ЗАДАНИЕ A → Перепишите дословно фрагмент текста для анализа: начните с места, где стоят слова "Политика благочестия. Исламское", и остановитесь после слов "постоянно соблазнял их.".
ЗАДАНИЕ B → Кто, согласно тексту для анализа, постоянно подталкивал женщин к ситуациям, не соответствующим их стремлению к благочестию в повседневной жизни?

Политика благочестия. Исламское возрождение и феминистский субъект — страница 41 из 58

Когда эти женщины собирались, их обсуждения часто сосредоточивались на двух проблемах, с которыми они постоянно сталкивались, стремясь поддержать благочестивый образ жизни. Первая заключалась в необходимости быть дружелюбной к другим: и коллегам, и близким, которые постоянно подталкивали этих женщин к ситуациям, не соответствующим их стремлению к благочестию в повседневной жизни. Вторая проблема связана с внутренней борьбой, вызванной тем, что окружающий мир постоянно соблазнял их.

ИСХОДНЫЕ ДАННЫЕ →
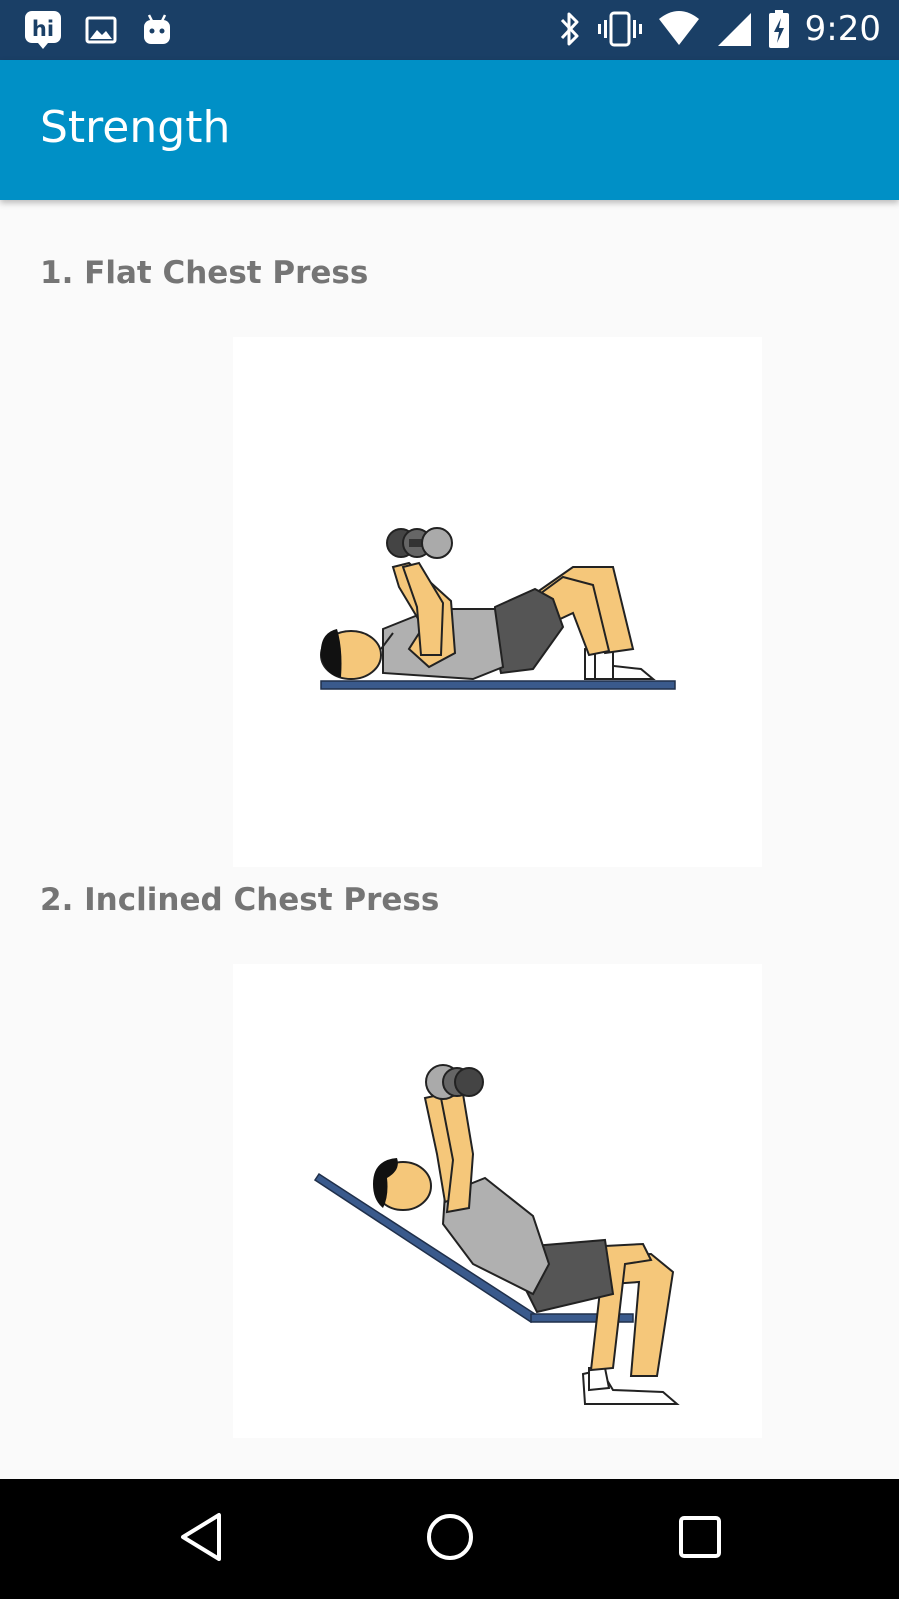 This screenshot has height=1599, width=899. What do you see at coordinates (157, 30) in the screenshot?
I see `android-icon` at bounding box center [157, 30].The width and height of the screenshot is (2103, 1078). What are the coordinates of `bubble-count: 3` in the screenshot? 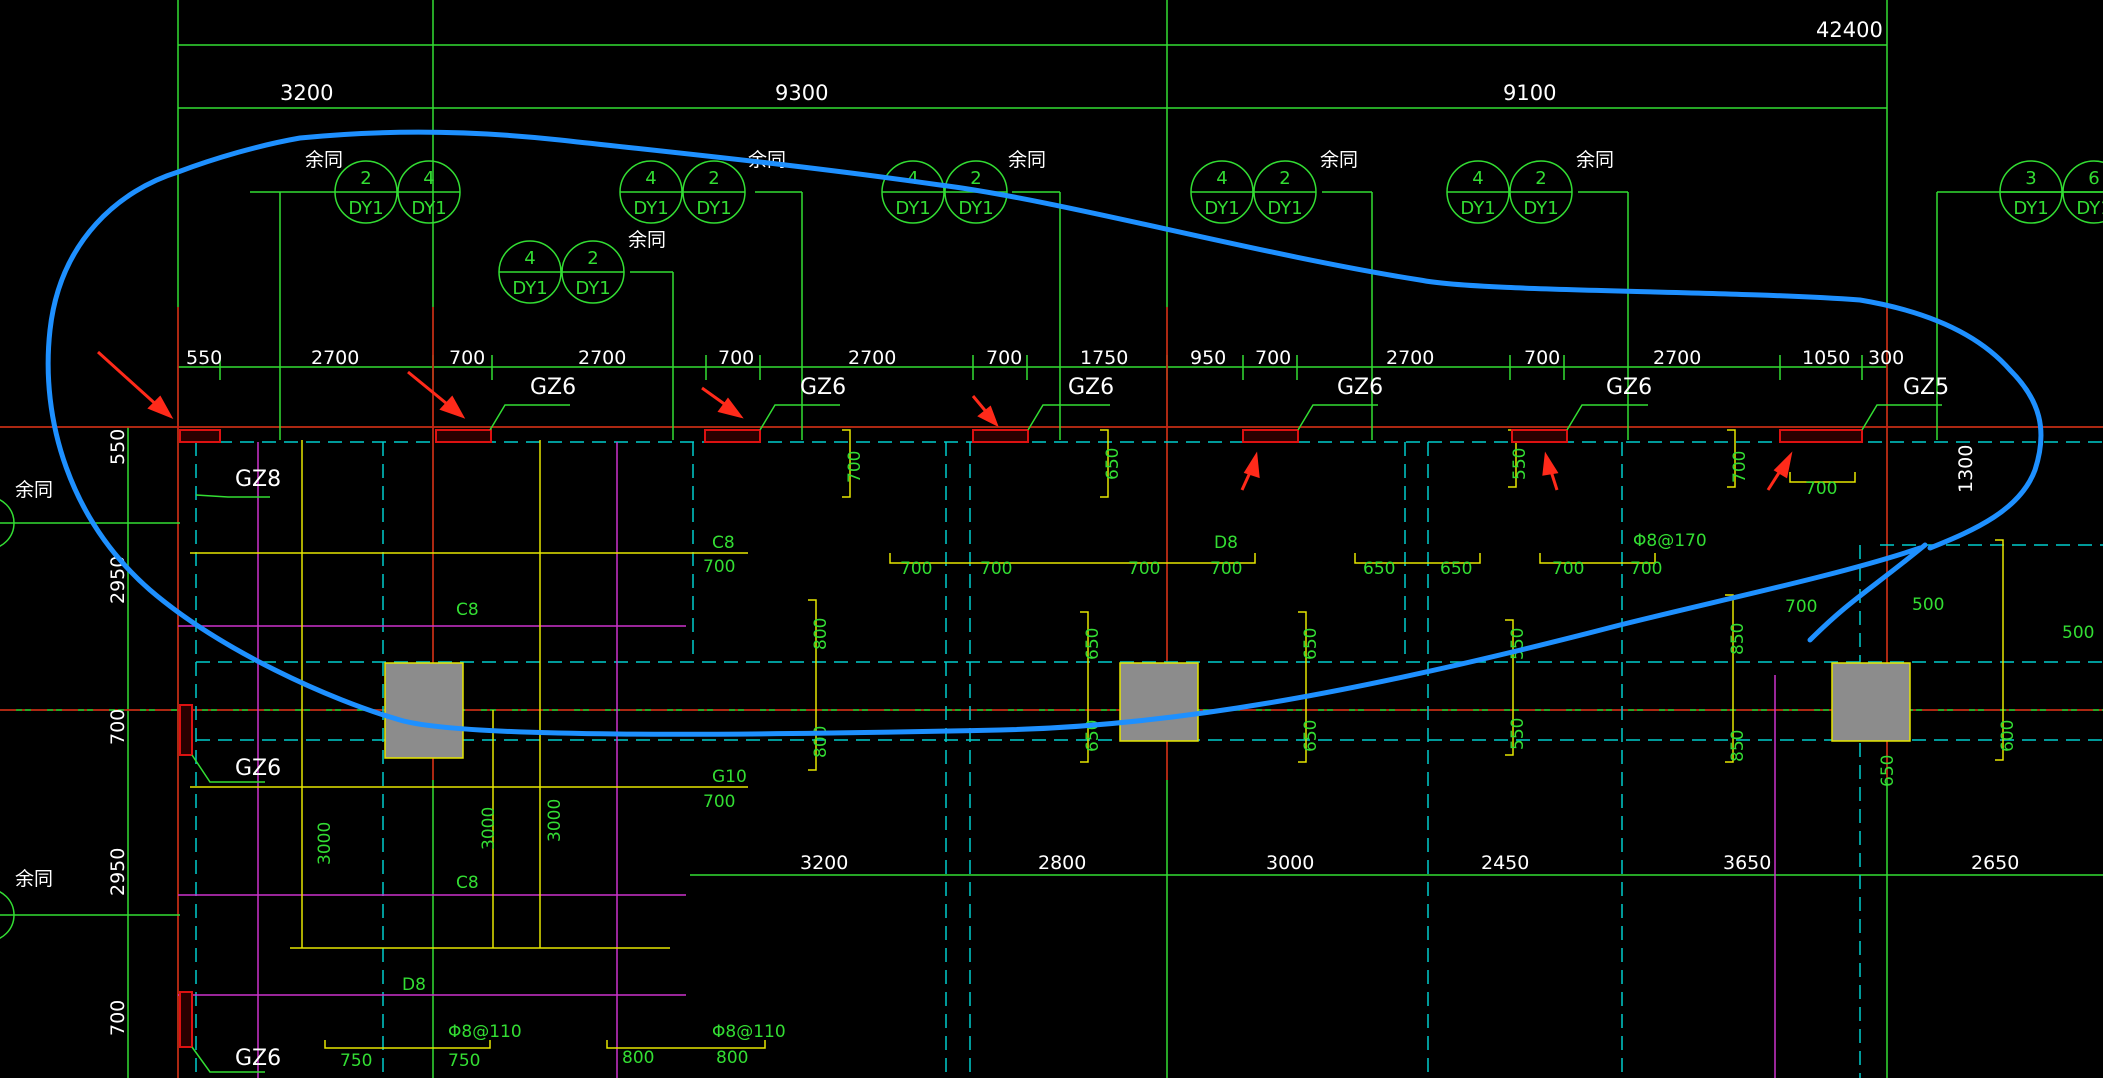 It's located at (2030, 178).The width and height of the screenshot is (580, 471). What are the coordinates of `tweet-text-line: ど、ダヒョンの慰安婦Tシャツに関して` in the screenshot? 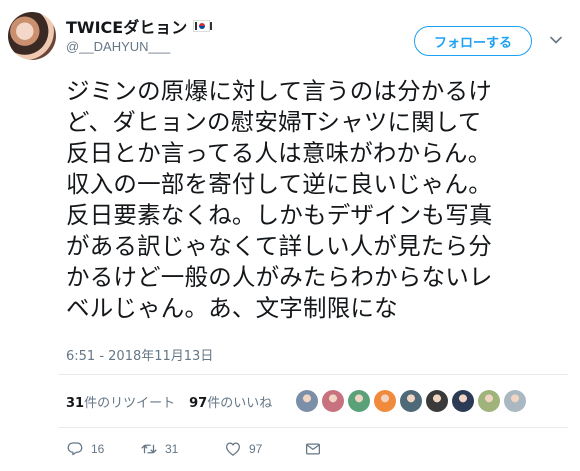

ОТВЕТ A →
Политика благочестия. Исламское возрождение и феминистский субъект — страница 41 из 58

Когда эти женщины собирались, их обсуждения часто сосредоточивались на двух проблемах, с которыми они постоянно сталкивались, стремясь поддержать благочестивый образ жизни. Первая заключалась в необходимости быть дружелюбной к другим: и коллегам, и близким, которые постоянно подталкивали этих женщин к ситуациям, не соответствующим их стремлению к благочестию в повседневной жизни. Вторая проблема связана с внутренней борьбой, вызванной тем, что окружающий мир постоянно соблазнял их.

ОТВЕТ B → Коллеги и близкие.